Model description

This space contains the static cbow word2vec models along with their embedding matrices, trained on:

Hyperparameters

The following hyperparameters were used to train the word2vec models

  • window=5
  • sg=0(CBOWmode)
  • cbow_mean=1
  • workers=8
  • negative=10
  • sample=1e-4
  • epochs=50

Model performance

To benchmark these embeddings we reported our BiLSTMs performance on joint ner and classification on the GreekNews-20k dataset along with the WordSim353's Pearson/Spearman correlations.
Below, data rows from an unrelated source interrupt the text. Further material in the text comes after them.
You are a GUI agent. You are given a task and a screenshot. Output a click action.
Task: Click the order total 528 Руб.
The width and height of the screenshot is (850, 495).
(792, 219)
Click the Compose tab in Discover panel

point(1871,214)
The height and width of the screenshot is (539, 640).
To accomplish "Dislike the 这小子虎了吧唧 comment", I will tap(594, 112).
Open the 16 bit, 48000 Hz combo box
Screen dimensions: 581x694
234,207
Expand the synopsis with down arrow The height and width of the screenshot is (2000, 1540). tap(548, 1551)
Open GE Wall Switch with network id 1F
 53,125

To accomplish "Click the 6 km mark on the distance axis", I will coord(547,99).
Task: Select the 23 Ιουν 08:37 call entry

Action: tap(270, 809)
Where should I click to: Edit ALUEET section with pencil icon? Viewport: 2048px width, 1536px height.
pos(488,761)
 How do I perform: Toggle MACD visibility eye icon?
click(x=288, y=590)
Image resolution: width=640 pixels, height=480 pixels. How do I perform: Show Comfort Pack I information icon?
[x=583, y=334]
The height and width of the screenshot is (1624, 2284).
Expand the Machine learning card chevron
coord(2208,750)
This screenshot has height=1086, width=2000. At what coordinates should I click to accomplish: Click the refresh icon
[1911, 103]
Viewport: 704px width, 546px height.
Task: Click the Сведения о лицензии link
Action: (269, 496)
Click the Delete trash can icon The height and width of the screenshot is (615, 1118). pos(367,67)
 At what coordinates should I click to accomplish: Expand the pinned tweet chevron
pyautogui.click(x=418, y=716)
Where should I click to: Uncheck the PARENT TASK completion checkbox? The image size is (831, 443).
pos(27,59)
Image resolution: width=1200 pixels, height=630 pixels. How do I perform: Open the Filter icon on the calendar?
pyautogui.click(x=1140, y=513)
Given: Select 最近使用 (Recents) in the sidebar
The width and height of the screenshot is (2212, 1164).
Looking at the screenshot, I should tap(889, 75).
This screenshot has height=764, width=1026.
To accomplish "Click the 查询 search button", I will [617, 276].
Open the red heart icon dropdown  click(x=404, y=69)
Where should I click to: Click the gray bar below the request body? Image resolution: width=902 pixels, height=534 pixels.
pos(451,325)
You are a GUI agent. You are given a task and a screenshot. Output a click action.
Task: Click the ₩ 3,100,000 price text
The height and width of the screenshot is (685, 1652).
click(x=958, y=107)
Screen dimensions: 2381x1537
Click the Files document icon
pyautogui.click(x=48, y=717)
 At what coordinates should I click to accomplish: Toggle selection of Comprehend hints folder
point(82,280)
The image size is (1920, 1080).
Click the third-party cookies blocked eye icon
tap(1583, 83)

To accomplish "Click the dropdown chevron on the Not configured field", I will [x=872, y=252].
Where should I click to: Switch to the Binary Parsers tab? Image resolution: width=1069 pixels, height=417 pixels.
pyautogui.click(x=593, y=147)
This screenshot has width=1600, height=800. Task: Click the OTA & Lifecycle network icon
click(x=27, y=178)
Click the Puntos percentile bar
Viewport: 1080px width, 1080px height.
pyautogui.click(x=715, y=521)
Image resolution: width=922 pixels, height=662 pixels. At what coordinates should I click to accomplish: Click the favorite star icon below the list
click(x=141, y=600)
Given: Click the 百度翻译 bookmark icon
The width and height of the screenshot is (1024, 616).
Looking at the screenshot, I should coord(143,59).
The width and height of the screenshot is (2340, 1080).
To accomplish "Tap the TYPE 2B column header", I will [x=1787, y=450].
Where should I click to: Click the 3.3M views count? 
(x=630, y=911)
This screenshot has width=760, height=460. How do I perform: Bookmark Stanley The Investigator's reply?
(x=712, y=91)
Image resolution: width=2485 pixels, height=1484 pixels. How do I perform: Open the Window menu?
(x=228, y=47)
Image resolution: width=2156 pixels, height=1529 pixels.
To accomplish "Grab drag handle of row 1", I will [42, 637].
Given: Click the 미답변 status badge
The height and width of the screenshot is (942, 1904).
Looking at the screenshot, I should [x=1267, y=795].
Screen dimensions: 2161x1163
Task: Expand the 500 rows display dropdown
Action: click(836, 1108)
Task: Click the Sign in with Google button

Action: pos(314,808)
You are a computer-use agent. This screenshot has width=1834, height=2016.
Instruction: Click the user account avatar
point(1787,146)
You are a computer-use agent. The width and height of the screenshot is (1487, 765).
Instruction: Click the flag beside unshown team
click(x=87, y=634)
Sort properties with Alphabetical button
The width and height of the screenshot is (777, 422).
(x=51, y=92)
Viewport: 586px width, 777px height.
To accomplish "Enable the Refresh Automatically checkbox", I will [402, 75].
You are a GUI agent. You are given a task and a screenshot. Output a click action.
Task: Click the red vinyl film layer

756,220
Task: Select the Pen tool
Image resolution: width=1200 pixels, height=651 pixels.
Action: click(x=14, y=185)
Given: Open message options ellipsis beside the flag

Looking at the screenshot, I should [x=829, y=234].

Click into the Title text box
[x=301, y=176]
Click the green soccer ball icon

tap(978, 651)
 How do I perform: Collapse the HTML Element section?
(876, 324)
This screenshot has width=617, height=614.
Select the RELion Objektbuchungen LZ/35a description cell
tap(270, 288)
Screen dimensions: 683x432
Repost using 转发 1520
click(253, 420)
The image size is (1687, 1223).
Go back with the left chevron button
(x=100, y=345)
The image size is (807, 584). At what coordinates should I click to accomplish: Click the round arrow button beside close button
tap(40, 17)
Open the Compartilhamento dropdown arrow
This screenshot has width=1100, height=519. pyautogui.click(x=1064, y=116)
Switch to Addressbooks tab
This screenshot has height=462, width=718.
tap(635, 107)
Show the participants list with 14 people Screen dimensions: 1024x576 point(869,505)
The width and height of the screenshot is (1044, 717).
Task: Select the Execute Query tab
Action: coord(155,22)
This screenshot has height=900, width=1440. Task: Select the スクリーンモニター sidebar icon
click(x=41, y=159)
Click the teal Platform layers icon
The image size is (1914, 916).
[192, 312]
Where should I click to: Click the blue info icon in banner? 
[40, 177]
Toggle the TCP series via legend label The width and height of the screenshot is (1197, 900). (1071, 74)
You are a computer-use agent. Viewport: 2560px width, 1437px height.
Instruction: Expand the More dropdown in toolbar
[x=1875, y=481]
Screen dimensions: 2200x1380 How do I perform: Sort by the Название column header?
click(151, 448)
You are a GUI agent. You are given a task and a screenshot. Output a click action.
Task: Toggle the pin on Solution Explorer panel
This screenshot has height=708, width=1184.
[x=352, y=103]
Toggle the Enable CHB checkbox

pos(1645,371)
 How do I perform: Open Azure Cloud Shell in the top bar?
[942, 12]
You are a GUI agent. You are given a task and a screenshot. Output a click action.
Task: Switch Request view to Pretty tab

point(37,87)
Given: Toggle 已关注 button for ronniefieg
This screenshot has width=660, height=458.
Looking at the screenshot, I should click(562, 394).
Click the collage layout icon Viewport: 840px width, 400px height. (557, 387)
Sentences Vocabulary Dimension min_count OOV WS-353 Pearson WS-353 Similarity NER MicroF1% Class Acc% Total model parameters (M)
4564417 94865 128 44 42.4 0.42 0.40 85 76 13.7
4564417 140631 72 27 36.2 0.39 0.39 84 76 11.9

Author

This model has been released along side with the article: Named Entity Recognition and News Article Classification: A Lightweight Approach.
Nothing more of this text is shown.